Staged PCI better than multi vessel PCI in acute myocardial infarction
It is well documented that primary percutaneous intervention (PCI) for the culprit vessel is currently the best form of treatment for acute ST segment elevation myocardial infarction presenting in the appropriate time window. Dilemma arises in the setting of acute myocardial infarction when vessels other than the culprit vessels show lesions amenable to PCI. The current guidelines state that patients not in shock should have only culprit vessel revascularization at the time of primary PCI and other lesions should be dealt with in a staged manner at a later date.

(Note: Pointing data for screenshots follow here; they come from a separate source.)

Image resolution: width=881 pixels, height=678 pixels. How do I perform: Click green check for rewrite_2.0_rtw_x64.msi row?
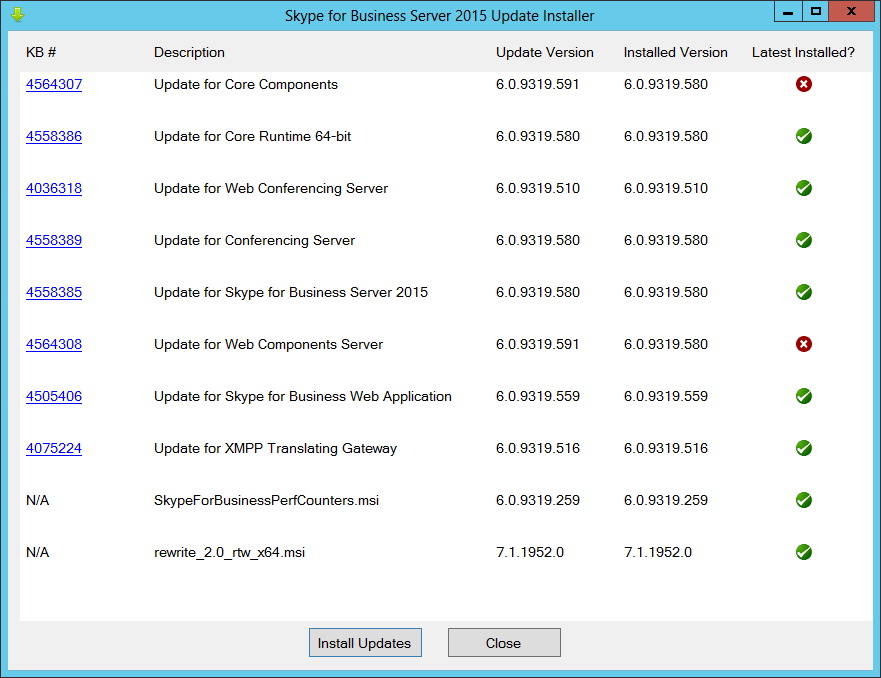pos(803,552)
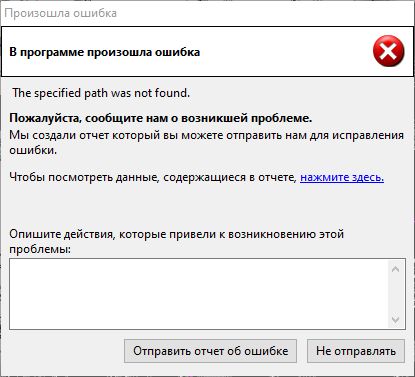This screenshot has height=377, width=415.
Task: Click the label 'Опишите действия, которые привели'
Action: click(x=176, y=234)
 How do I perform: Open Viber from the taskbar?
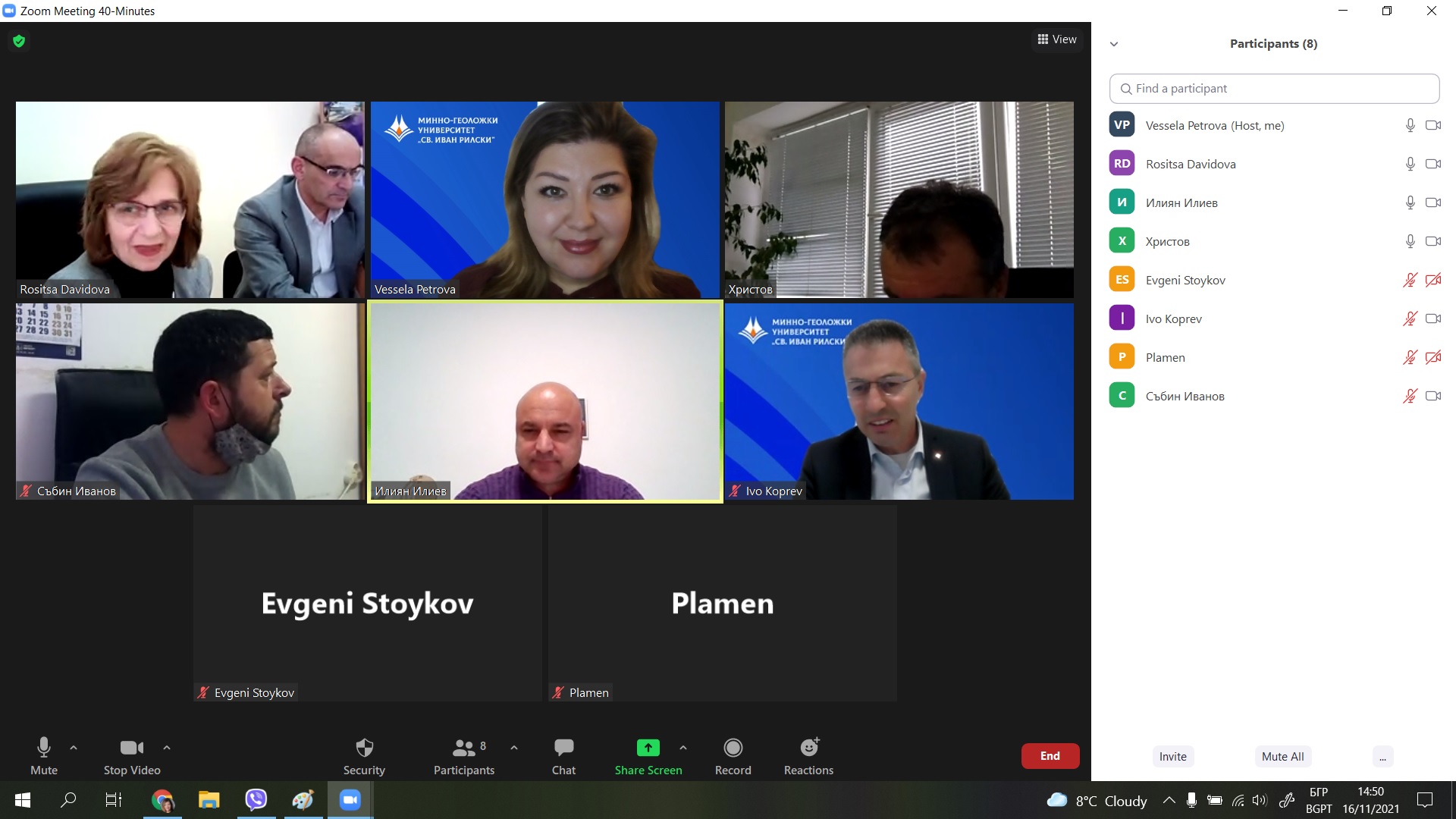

HORIZONS-AMI (Harmonizing Outcomes With Revascularization and Stents in Acute Myocardial Infarction) trial database was accessed by a group of investigators recently to evaluate the evidence on staged versus one shot multivessel PCI in acute ST elevation myocardial infarction . They found that single sitting multivessel PCI in the setting of acute myocardial infarction was associated with higher one year mortality, cardiac mortality, definite/probable stent thrombosis, and a trend toward greater major adverse cardiovascular events (MACE). Staged PCI was independently associated with a lower all cause mortality at thirty days and one year. The authors concluded that a deferred PCI strategy for non culprit lesions should be the strategy in the setting of acute myocardial infarction with multivessel disease. Immediate multi vessel PCI may be associated with greater risk of mortality and stent thrombosis.

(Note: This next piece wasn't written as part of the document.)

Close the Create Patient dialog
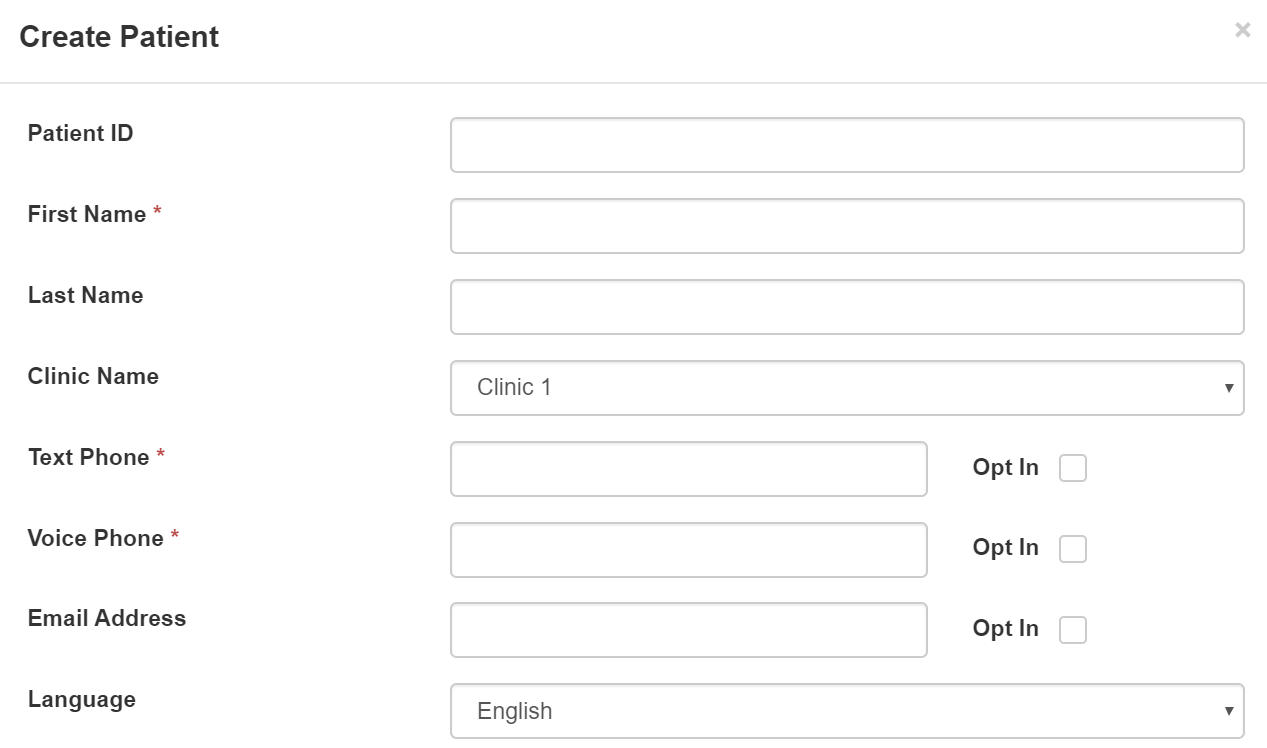Image resolution: width=1267 pixels, height=748 pixels. [1242, 30]
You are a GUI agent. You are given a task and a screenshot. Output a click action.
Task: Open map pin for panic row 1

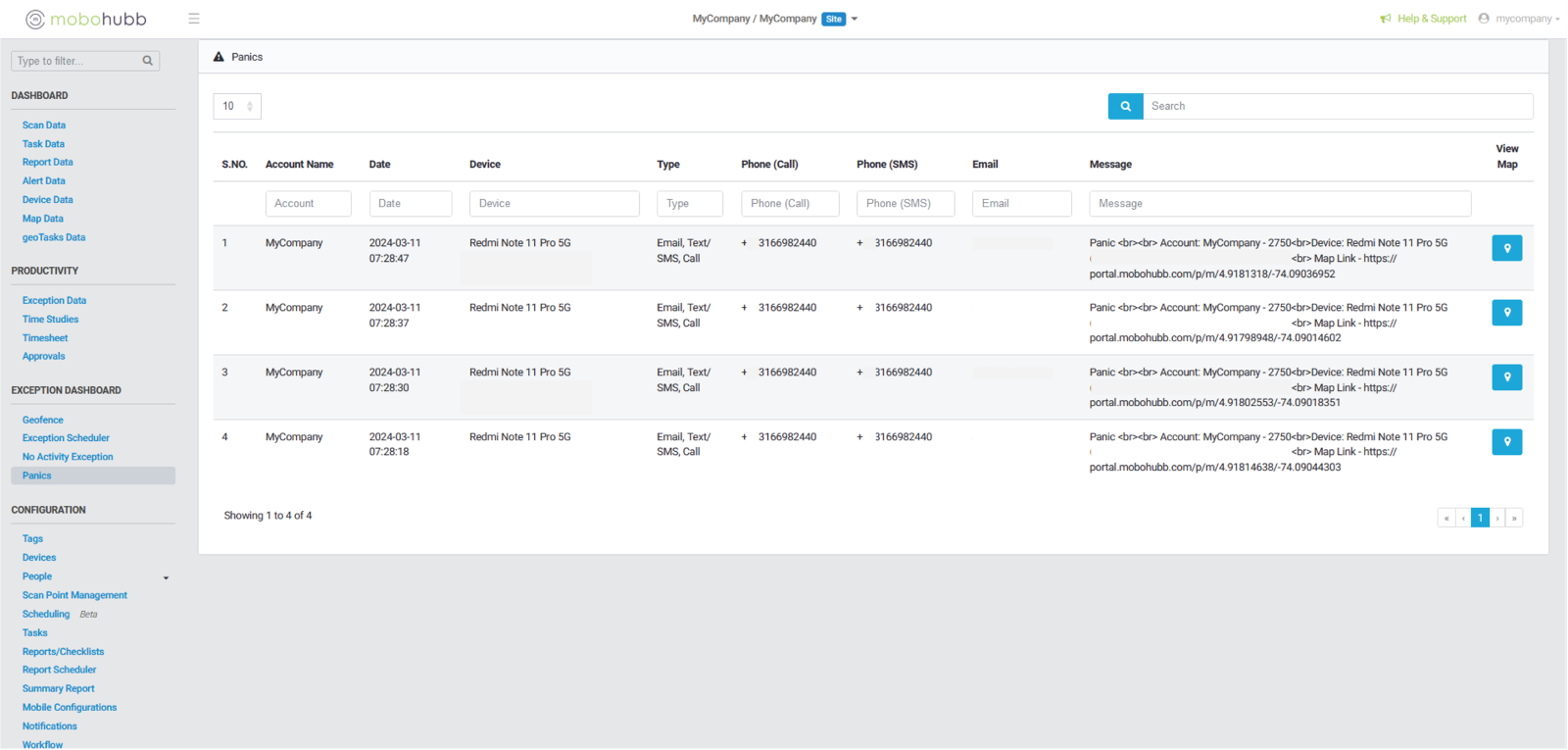click(x=1506, y=248)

- Kornowski R, Mehran R, Dangas G, Nikolsky E, Assali A, Claessen BE, Gersh BJ, Wong SC, Witzenbichler B, Guagliumi G, Dudek D, Fahy M, Lansky AJ, Stone GW; HORIZONS-AMI Trial Investigators. Prognostic Impact of Staged Versus “One-Time” Multivessel Percutaneous Intervention in Acute Myocardial Infarction. Analysis From the HORIZONS-AMI (Harmonizing Outcomes With Revascularization and Stents in Acute Myocardial Infarction) Trial. J Am Coll Cardiol, 2011; 58:704-711.